2014-09-07 22:38 GMT+02:00 Brent Hilpert <hilpert at cs.ubc.ca>:
I remember that solitary N8885A when reverse-engineering the 9830, and
checking for a 7400 equivalent.
The 7436 seems to be pretty much non-existent. There's an obscure
reference here:
http://www.datasheetarchive.com/dl/Scans-005/Scans-00104143.pdf
The strange thing is there are half-a-dozen 7402s in the machine.

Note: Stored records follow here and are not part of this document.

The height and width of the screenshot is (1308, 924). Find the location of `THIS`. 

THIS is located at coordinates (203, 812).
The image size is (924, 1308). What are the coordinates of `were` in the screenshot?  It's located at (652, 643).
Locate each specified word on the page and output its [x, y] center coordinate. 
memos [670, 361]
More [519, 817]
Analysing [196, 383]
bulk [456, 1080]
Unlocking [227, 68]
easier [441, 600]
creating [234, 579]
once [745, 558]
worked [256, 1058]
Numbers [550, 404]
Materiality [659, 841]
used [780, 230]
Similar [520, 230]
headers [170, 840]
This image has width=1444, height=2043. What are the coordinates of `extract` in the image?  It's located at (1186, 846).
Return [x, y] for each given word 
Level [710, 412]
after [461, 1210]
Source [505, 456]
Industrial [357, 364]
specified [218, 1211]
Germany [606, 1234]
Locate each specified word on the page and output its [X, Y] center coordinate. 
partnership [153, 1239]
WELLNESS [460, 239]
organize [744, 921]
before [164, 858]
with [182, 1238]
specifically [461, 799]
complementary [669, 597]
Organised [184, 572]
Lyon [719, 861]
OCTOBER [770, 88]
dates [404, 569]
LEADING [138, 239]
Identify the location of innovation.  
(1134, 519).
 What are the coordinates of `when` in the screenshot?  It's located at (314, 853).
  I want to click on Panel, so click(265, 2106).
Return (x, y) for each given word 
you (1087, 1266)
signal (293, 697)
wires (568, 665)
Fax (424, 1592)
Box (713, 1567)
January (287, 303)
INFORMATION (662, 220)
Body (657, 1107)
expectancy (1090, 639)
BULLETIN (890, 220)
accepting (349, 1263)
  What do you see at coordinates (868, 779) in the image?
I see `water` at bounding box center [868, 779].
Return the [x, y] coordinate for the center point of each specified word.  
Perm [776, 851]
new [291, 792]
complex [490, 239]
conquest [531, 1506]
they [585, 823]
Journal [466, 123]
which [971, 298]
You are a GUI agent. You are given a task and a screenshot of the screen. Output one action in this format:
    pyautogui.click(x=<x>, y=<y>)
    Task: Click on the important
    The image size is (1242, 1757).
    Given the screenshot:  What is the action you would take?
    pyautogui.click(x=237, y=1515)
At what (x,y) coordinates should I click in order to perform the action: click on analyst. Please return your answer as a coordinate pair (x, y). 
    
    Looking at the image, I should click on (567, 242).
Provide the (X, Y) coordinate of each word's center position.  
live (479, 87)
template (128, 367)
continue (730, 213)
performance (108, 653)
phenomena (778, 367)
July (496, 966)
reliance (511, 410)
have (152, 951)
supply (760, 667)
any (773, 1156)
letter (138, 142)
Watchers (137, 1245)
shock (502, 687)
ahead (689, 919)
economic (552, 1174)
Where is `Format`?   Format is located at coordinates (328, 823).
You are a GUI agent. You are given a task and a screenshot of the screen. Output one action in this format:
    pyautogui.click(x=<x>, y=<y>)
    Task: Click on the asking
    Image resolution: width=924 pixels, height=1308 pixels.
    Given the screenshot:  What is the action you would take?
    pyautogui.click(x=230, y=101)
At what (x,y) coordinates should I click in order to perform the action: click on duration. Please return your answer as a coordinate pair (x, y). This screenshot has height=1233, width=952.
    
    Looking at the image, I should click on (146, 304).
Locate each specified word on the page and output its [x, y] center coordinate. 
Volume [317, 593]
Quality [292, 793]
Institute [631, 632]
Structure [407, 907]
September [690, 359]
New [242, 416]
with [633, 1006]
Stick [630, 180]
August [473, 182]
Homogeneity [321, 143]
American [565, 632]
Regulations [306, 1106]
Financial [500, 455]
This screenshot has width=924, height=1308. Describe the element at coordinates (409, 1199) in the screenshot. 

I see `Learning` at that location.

Looking at the specs they may have used the 8885 because it's slightly
faster than the 7402 and it doesn't look like a 74H02 was being made, but
to a cursory examination I don't see where the few nS benefit would be
needed in the circuit.
Oh well .. if you use a 74LS02 or 74S02 at least it's only two pins that
have to be swapped.
Yes. I could install a 7402 type chip 180 degrees rotated and just swap
the power
pins, I guess. But I happened to find used N8885 pulls at $0.50
each, so I bought a few. Hope that they are better.
I checked the rest of the boards in the machine. Other than already faulty
ones I found that there are no more than maybe five or six NS chips in it.
Two of them seems to be working and three or four are just standard 74xx
chips. There is one more N8885 chip in the memory section.